§ **TO DO**: Convert the rows below into a numbered list, skipping blank lines, starting with the line that contains "This screenshot has height=675, width=1349." and going on through the line that contains "This screenshot has height=998, width=1280.". Include only those lines.

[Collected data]
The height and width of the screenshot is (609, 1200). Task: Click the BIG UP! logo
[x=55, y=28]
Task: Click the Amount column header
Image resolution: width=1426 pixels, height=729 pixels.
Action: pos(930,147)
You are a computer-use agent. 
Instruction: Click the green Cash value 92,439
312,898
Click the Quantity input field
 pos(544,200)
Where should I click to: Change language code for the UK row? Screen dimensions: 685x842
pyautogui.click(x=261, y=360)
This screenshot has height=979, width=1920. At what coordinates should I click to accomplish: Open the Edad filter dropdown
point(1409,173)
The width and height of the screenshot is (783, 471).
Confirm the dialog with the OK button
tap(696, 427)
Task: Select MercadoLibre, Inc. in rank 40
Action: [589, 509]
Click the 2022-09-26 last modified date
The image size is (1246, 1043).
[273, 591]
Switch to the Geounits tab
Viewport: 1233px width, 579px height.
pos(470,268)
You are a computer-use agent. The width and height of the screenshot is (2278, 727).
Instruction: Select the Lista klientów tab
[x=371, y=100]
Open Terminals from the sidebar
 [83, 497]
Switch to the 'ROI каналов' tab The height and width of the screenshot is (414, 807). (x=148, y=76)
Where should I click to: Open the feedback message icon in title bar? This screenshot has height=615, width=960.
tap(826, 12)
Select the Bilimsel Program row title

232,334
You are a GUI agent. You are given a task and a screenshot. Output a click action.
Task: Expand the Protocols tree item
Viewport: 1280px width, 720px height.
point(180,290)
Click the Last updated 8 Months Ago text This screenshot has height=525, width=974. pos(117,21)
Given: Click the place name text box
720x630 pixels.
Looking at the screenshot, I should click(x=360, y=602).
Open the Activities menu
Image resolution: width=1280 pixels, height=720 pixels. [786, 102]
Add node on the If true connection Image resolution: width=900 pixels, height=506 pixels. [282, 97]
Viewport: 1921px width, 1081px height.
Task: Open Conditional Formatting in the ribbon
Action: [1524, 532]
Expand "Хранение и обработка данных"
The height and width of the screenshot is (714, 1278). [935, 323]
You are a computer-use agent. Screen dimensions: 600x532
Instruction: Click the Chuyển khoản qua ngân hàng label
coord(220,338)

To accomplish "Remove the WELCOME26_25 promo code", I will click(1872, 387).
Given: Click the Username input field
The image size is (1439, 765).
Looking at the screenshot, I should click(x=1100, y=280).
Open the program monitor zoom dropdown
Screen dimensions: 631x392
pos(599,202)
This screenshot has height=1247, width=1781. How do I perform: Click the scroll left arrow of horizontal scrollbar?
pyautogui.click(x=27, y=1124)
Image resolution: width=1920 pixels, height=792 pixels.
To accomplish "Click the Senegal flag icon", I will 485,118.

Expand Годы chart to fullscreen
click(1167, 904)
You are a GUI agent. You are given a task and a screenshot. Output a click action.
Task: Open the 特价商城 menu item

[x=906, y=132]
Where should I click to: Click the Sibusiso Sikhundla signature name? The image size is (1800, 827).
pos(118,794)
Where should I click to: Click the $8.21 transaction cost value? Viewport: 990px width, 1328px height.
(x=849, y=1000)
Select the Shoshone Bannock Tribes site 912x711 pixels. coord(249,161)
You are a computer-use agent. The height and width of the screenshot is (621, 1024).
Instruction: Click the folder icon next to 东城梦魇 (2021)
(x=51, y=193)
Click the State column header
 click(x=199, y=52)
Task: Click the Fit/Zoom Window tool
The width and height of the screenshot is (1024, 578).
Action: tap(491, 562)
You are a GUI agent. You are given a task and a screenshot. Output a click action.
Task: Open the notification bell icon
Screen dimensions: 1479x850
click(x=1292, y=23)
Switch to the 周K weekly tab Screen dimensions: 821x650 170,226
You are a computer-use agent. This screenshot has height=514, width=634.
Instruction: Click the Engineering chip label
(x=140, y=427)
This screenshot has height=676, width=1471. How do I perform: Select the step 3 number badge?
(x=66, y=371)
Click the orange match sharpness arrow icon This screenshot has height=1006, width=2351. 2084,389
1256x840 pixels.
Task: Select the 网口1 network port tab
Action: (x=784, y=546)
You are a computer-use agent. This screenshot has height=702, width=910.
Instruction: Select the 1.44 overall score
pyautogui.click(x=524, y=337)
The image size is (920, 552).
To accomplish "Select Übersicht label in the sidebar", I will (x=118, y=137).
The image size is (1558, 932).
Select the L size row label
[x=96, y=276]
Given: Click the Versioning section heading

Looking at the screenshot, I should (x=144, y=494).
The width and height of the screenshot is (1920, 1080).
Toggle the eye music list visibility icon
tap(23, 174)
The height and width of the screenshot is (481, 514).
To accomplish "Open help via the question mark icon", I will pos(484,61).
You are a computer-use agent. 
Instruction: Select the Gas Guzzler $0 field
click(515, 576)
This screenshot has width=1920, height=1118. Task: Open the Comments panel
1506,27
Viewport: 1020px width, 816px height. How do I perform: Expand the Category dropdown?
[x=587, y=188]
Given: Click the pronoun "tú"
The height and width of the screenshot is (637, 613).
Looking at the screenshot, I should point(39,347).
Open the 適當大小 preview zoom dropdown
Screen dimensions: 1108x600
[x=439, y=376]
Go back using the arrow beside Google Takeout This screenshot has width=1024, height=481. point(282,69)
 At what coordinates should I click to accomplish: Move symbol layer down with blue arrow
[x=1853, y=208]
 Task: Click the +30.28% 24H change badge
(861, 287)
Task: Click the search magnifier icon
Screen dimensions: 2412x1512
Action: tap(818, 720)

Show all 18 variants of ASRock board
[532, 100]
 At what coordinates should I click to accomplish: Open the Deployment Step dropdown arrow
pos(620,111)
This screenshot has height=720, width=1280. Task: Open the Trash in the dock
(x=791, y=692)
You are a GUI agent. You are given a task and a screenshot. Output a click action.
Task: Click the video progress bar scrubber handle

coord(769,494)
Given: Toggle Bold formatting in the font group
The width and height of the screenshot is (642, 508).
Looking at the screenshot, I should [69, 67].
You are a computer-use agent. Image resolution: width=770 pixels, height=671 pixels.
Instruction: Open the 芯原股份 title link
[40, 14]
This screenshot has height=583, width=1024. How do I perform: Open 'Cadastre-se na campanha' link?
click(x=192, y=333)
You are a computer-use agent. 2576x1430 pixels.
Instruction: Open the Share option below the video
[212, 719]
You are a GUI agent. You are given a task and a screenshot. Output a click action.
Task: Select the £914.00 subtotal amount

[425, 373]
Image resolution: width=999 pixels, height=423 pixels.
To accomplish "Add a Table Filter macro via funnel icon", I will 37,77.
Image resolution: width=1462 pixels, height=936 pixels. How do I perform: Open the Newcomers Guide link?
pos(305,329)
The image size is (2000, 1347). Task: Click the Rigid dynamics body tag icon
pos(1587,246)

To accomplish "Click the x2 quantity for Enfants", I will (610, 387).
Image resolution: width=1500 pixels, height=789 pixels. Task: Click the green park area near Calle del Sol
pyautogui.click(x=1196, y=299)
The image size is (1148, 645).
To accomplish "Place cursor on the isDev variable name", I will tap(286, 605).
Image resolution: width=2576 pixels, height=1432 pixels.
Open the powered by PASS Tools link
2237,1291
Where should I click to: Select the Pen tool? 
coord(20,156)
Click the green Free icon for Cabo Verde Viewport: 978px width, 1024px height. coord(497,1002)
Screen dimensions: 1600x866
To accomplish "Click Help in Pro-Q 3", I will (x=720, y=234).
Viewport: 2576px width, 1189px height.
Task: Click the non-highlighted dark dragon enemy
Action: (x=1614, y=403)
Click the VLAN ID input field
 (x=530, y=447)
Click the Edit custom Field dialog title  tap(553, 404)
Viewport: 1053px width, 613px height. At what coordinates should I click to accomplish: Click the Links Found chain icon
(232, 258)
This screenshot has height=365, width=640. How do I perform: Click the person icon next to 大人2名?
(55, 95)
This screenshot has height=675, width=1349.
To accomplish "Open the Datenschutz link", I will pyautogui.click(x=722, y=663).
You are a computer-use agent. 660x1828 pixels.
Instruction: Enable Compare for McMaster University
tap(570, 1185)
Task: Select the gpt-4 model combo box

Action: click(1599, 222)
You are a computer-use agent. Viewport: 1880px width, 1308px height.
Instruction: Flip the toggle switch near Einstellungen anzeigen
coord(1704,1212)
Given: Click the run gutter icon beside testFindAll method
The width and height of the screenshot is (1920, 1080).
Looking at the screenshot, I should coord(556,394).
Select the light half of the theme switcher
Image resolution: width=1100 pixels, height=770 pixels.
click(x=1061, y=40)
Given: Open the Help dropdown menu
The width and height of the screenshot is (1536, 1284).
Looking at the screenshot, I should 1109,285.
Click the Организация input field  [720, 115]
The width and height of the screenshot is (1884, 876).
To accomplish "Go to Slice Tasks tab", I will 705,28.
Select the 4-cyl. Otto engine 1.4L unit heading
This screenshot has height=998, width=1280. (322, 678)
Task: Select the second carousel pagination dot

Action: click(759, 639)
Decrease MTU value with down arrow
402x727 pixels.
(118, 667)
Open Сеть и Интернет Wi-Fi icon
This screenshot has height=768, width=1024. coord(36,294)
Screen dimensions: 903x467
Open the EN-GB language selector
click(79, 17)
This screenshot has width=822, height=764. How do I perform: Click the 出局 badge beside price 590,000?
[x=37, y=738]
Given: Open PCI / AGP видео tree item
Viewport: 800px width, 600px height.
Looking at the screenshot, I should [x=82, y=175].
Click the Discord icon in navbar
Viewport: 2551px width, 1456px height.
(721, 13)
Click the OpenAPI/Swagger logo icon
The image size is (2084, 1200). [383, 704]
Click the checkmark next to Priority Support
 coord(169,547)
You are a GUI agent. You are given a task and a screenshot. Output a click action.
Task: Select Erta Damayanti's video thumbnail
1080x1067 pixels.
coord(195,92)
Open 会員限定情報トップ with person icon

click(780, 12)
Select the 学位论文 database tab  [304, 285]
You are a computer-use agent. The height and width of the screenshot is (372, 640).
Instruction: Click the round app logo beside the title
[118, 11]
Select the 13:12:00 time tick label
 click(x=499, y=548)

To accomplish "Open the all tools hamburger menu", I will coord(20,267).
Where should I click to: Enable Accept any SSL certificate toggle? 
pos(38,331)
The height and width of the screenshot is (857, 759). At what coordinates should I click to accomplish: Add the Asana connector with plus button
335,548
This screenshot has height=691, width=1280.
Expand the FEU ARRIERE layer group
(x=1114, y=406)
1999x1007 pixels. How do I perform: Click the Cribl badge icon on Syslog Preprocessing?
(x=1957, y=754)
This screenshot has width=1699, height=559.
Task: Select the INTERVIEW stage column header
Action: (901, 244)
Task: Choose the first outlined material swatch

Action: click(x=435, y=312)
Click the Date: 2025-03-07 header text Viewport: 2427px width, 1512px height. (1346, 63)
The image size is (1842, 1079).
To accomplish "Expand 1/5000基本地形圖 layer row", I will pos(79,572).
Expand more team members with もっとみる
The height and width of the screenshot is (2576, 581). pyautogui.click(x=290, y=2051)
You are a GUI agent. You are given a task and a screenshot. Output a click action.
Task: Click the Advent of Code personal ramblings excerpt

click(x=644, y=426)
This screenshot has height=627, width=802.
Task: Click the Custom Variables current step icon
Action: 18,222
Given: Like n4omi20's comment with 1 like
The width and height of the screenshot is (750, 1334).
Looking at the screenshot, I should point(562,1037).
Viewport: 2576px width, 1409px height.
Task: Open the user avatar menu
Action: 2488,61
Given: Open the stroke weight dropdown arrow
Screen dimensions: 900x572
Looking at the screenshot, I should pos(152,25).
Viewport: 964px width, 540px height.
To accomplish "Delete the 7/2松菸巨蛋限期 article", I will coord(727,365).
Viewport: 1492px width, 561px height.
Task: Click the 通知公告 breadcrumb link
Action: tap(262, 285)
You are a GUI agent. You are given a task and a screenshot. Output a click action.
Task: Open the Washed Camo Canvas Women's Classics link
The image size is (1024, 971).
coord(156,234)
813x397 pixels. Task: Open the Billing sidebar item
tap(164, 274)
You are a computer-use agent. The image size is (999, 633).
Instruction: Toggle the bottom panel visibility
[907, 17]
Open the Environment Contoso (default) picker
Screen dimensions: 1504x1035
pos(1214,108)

§ **RESULT OF THE EXERCISE**:
1. This screenshot has height=675, width=1349.
2. To accomplish "Open the Datenschutz link", I will pyautogui.click(x=722, y=663).
3. You are a computer-use agent. 660x1828 pixels.
4. Instruction: Enable Compare for McMaster University
5. tap(570, 1185)
6. Task: Select the gpt-4 model combo box
7. Action: click(1599, 222)
8. You are a computer-use agent. Viewport: 1880px width, 1308px height.
9. Instruction: Flip the toggle switch near Einstellungen anzeigen
10. coord(1704,1212)
11. Given: Click the run gutter icon beside testFindAll method
12. The width and height of the screenshot is (1920, 1080).
13. Looking at the screenshot, I should coord(556,394).
14. Select the light half of the theme switcher
15. Image resolution: width=1100 pixels, height=770 pixels.
16. click(x=1061, y=40)
17. Given: Open the Help dropdown menu
18. The width and height of the screenshot is (1536, 1284).
19. Looking at the screenshot, I should 1109,285.
20. Click the Организация input field  [720, 115]
21. The width and height of the screenshot is (1884, 876).
22. To accomplish "Go to Slice Tasks tab", I will 705,28.
23. Select the 4-cyl. Otto engine 1.4L unit heading
24. This screenshot has height=998, width=1280. (322, 678)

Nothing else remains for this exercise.